QUOTED PASSAGE>
*****

A group of us ended up playing a simple game one evening. We each had to say one word to end the sentence – ‘I aspire to be ______’
When my turn came, I said, “I aspire to be uninhibited”.
Immediately someone said, “That’s just a fancy term for irresponsible”. I wanted to say no.
Another asked, “Are you feeling claustrophobic? You should work your assertiveness.”
One even murmured, ‘maybe you are confused’.
I do not feel claustrophobic in my life. I have a good life and I am very proud and grateful for it. I don’t plan to shrug responsibility and am not confused. And yet, that day talking my truth in a mindless simple game made me feel like the ugly duckling.
How many times have we felt people jumped to form their own meanings of the words we use?
It is like a conversation hijak.
I wondered about the importance of words and how we use them. I have always felt dictionaries and grammar lessons somewhere have oversimplified the language.
There can be many contexts to a word and why someone says them.
How I define ‘uninhibited’ in my personal reference dictionary can be very different from how it is mentioned in the said volumes and how others interpret them. Human interaction therefore should broaden its perimeter of reference.
In conversation, contextual intelligence is more important than lexical brilliance.

*****

Transcribe the essay on aspiring to be uninhibited, reproducing everything from "There can be" down to "perimeter of reference.". The material that follows this essay is separate from it.

DATASET EXCERPT>
*****

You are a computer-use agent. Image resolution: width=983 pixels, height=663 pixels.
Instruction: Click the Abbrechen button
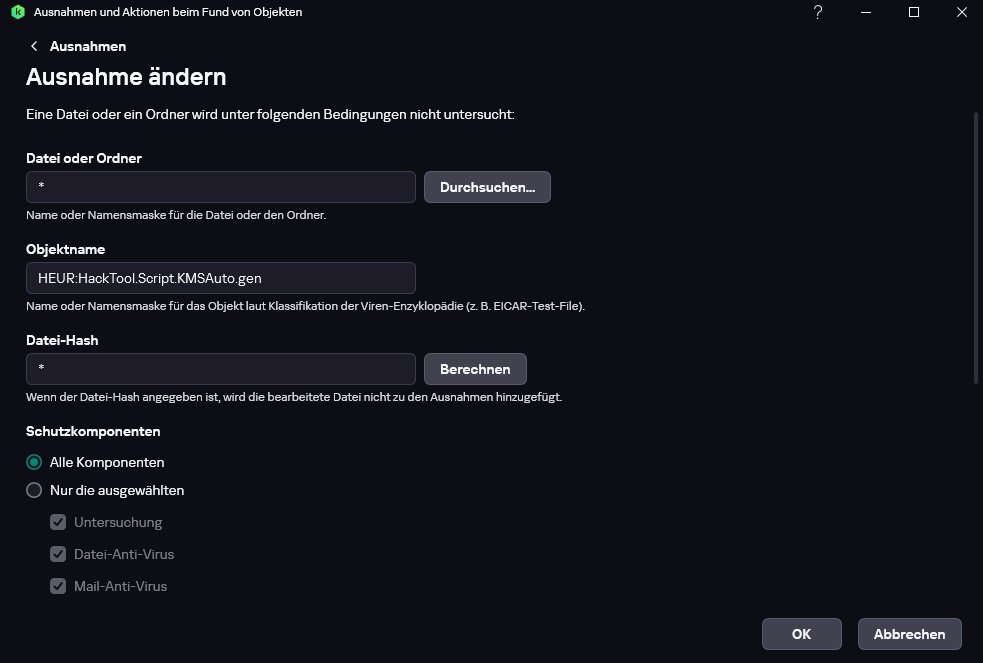[910, 634]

*****

WRITTEN ANSWER>
There can be many contexts to a word and why someone says them.
How I define ‘uninhibited’ in my personal reference dictionary can be very different from how it is mentioned in the said volumes and how others interpret them. Human interaction therefore should broaden its perimeter of reference.